# 1st Class @Braveheart Dog Training in SF Bay Area



## Dominic (Nov 4, 2012)

Tonight Dominic start his Small Dog Beginning Obedience Manners and Fun with Training and Tricks at Braveheart Dog Training. I'm so excited! It's a 6 week class and I hope I'll get the best out of it to help Dominic.

My husband is so silly, he said "it's our baby first day at school, are you going to cry?" Then said, "I wanna go to, can I go?". It's cute to see such a big man all in love with our baby.

Please wish us luck! Here is their Facebook page, I got so many great recommendations...
https://www.facebook.com/pages/Braveheart-Dog-Training/


----------



## eiksaa (Jun 8, 2012)

Good luck! He's going to do great. And it is indeed like first day of school for us mamas, haha. 
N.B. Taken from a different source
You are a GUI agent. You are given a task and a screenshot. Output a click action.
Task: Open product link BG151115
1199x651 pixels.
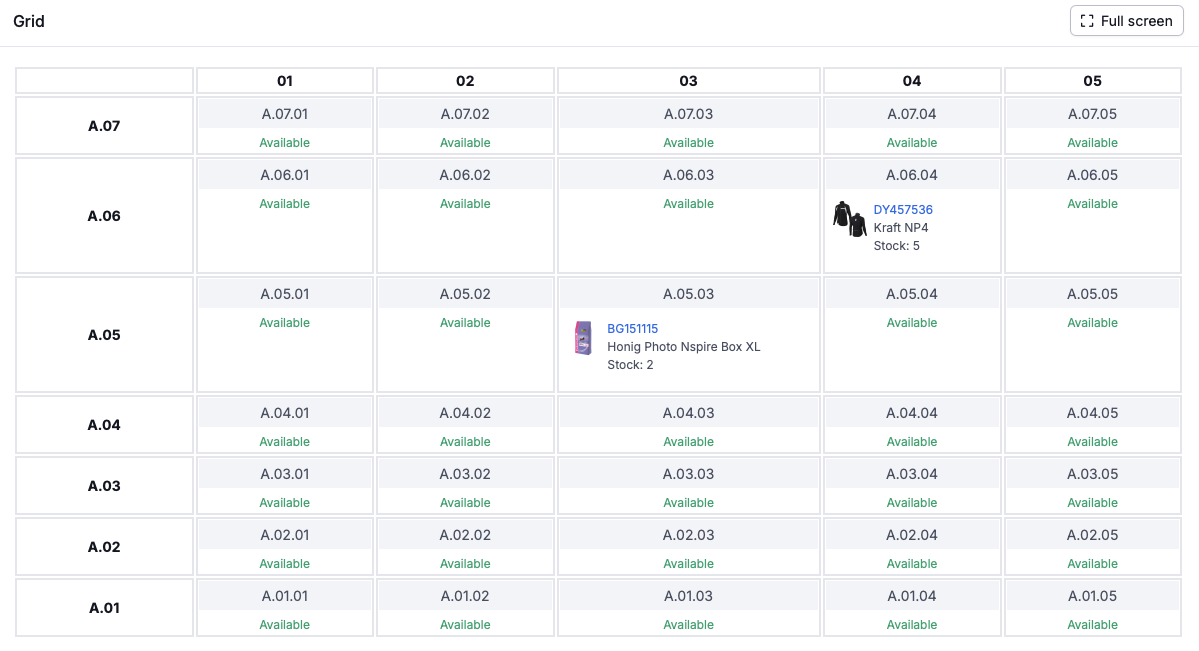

Sent from my iPhone using Petguide.com Free App


----------



## Dominic (Nov 4, 2012)

Thank you. After reading about Emme and that lunatic training situation I'm trying to delete those images out of my mind so I can be positive in his first day at school. Lol give Gustave a kiss from us. 


Sent from my iPhone using Petguide.com Free App


----------



## eiksaa (Jun 8, 2012)

I will! 

Don't worry. He'll be fine. He has something Emme and Manolo don't have. YOU, to love and protect him.


----------



## hoaloha (Jan 27, 2012)

What a great milestone! Good luck tonight! I'm sure Dominic will make you happy and proud . I love those pics of him :wub: let us know how it goes!


----------



## Dominic (Nov 4, 2012)

Thank you both. We are here waiting for it to start!!


Sent from my iPhone using Petguide.com Free App


----------



## Snowbody (Jan 3, 2009)

eiksaa said:


> I will!
> 
> Don't worry. He'll be fine. He has something Emme and Manolo don't have. YOU, to love and protect him.


:amen: Enjoy!!:chili:


----------